Monday, December 8, 2014

Renouncing vs. Naturalizing or quality vs. quantity !

Number of Naturalized Citizens USCIS DataThe number of individuals who wish to come to the U.S. to become citizens is far in excess of the number who are renouncing their citizenship.  According to the USCIS, there are about 700,000 individuals annually who become naturalized citizens.  In the year 2008, there were more than 1 million naturalized citizens.  See table:
Compare these numbers to just about 3,000 annually of individual who are renouncing their citizenship.
Of course, everyone has their own story and reasons for either coming or going, but in relative terms, those who find it desirous to renounce citizenship (at least in absolute numbers and relative terms) represent a small speck (less than 1/2 of 1 percent), compared to those who are becoming naturalized citizens.
Finally, for anyone who wishes to become a naturalized citizen, they must be aware they cannot “reverse” the decision without having potentially adverse U.S. tax consequences.
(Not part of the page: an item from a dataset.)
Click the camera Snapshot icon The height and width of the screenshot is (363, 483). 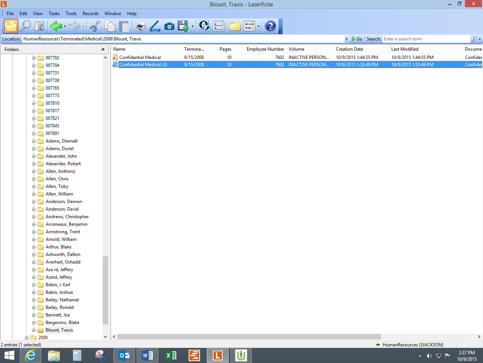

 Chart - USCs Who Renounce Compared to LPRs who Abandon

Lackluster Tools For International Collection

I have written and mentioned it before that only 5 treaties provide for assistance in collecting tax judgments against U.S. citizens living abroad..... Canada, France, Holland, Denmark and Sweden.
I’m referring to the ability of the US to collect tax claims against its own citizens who happen to be living in one of these 5 countries. Because these treaties are bilateral, the reverse is also true: partner countries may collect tax claims against their own citizens who happen to be living in the United States. Which means the US has no collection treaties with 190 countries !
The IRS filing a notice of federal tax lien with the foreign taxing authority as is typical in a domestic collections case, or using foreign courts to collect U.S. taxes would not work. These collection devices are useless when it comes to the cross-border collection of taxes.
 One technique that has been getting a lot of attention lately – not to mention gathering up steam – is the “Customs Hold" in connection with TECS data sharing. The procedure for detaining such taxpayers is so simple that it could happen to virtually anyone. First, the revenue officer prepares Form 6668, TECS Entry Request, to have a Customs Hold placed on a delinquent taxpayer. The completed form is sent to the group manager for approval, which consists of nothing more than a signature. After signing it, the group manager emails it to the TECS Coordinator. The TECS Coordinator adds the taxpayer’s name into TECS. Finally, DHS notifies the IRS whenever the taxpayer attempts to reenter the United States. Taxpayers are (theoretically) informed with a Letter 4106, Letter Advising Taxpayer of Department of Homeland Security Notification, that an international revenue officer has notified the DHS “that the taxpayer has outstanding tax liabilities.”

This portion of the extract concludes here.